A crítica internacional recebeu o filme exatamente por esse viés: menos interessado em expor os vícios de Hollywood e mais em examinar o custo emocional de uma vida vivida sob demanda permanente. Muitos textos destacam a estrutura fragmentada, que nem sempre “fecha” de forma tradicional, mas que reflete com precisão o estado mental do protagonista. Outros ressaltam como Clooney usa sua própria imagem pública — o charme, a elegância, o status de “último astro clássico” — para construir algo vulnerável e até doloroso. A sensação recorrente é de que o papel funciona como uma soma de carreira, sem soar autocelebratório.

Na temporada de prêmios, Jay Kelly começa a se posicionar com elegância. Clooney surge como nome forte em Ator, Sandler aparece com consistência nas conversas de coadjuvante, Nicholas Britell desponta na trilha sonora e Baumbach volta ao radar de roteiro e direção. Não é um filme “barulhento” de campanha, mas exatamente o tipo de obra que vai ganhando força pelo boca a boca crítico, um favorito tardio, mais emocional do que estratégico.

No início de Jay Kelly, antes mesmo de qualquer imagem se impor, o filme se anuncia com uma frase de Sylvia Plath retirada de seus diários, não um poema, mas um pensamento cru, íntimo: “É uma responsabilidade infernal ser você mesmo. É muito mais fácil ser outra pessoa ou não ser ninguém.” A escolha não é gratuita. Ela funciona como chave de leitura para tudo o que vem a seguir.

Jay passou a vida inteira sendo alguém para os outros. Um rosto, um nome, um conjunto de gestos que pertencem tanto ao público quanto a ele mesmo. Suas memórias se organizam como cenas, seus afetos como papéis mal ensaiados, e o presente como uma atuação contínua. Quando o filme se aproxima do final, o que está em jogo já não é redenção nem queda, é a compreensão tardia de que sustentar uma identidade construída para o mundo exige um preço alto demais.

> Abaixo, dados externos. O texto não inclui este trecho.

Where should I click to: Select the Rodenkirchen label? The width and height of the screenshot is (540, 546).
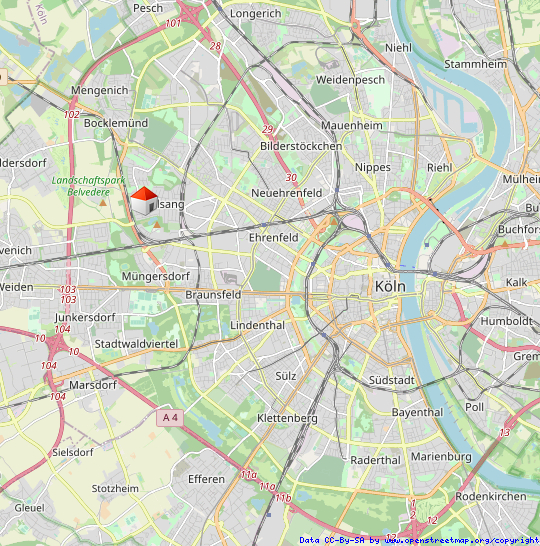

Jay Kelly não julga seu protagonista, nem transforma Hollywood em vilã absoluta. Observa, com melancolia e humanidade, o vazio específico de uma vida vivida sob o olhar constante. No fim, Baumbach parece sugerir que há algo particularmente solitário nessa forma de existência: quando todas as suas memórias viram performance, ser você mesmo passa a ser o papel mais difícil de todos.